• Dataset records:
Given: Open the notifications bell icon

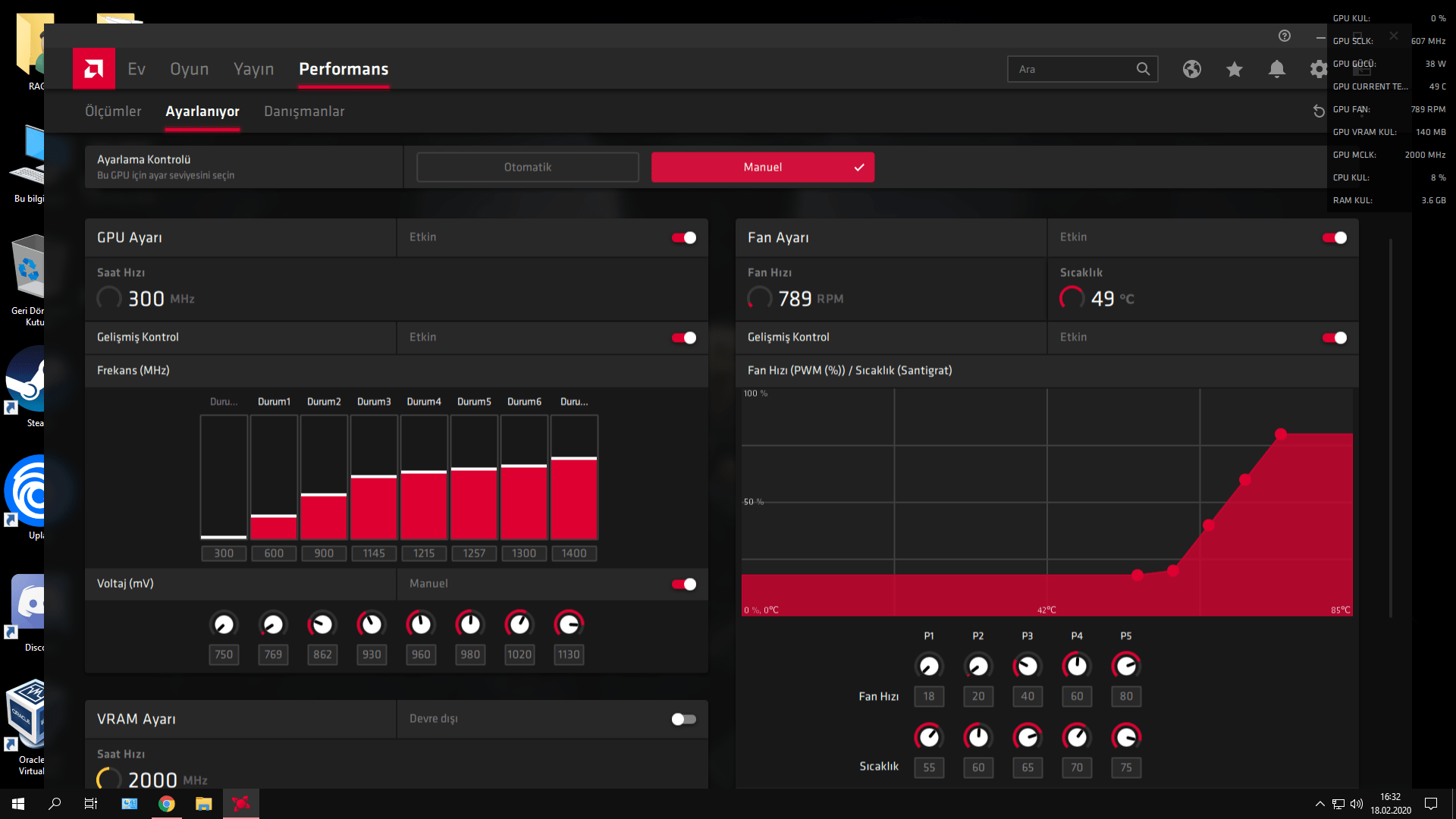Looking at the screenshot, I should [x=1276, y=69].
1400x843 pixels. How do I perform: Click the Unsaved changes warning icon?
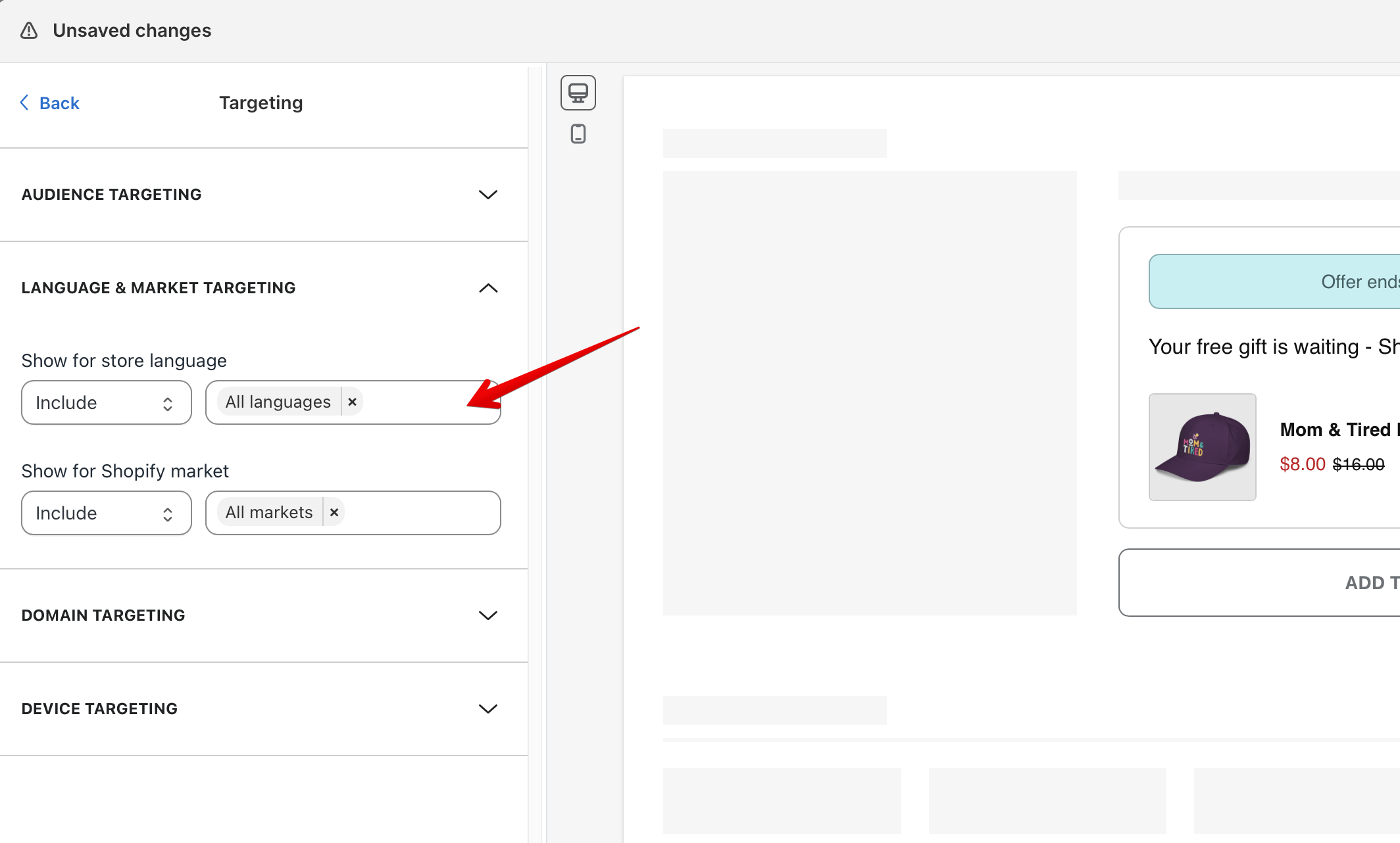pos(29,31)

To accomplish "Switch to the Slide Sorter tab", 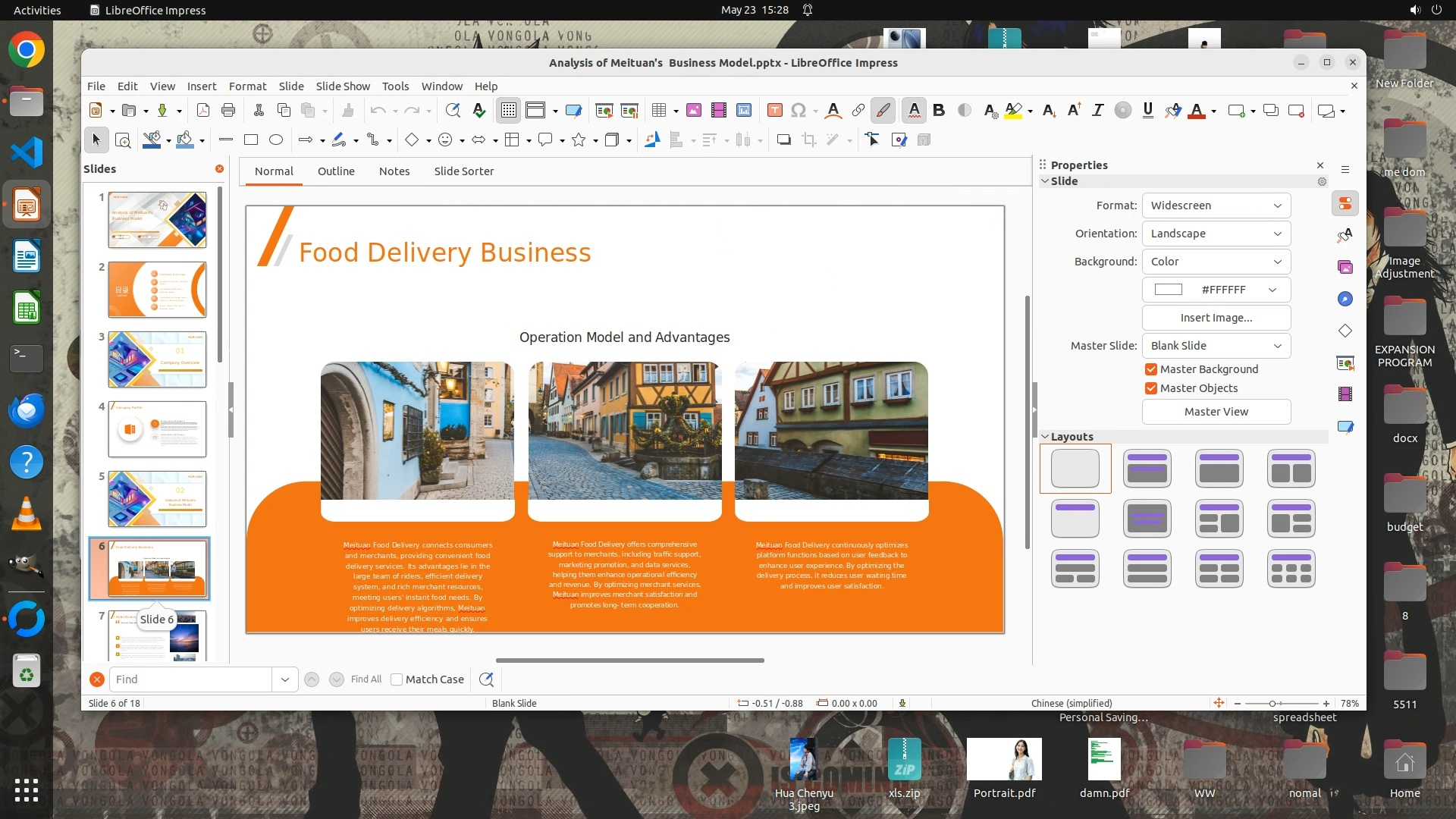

• Try it: Reproduce the lines above exactly, image-free.

• Finished task:
Given: Open the notifications bell icon

Looking at the screenshot, I should [x=1276, y=69].
1400x843 pixels. How do I perform: Click the Unsaved changes warning icon?
pos(29,31)

To accomplish "Switch to the Slide Sorter tab", 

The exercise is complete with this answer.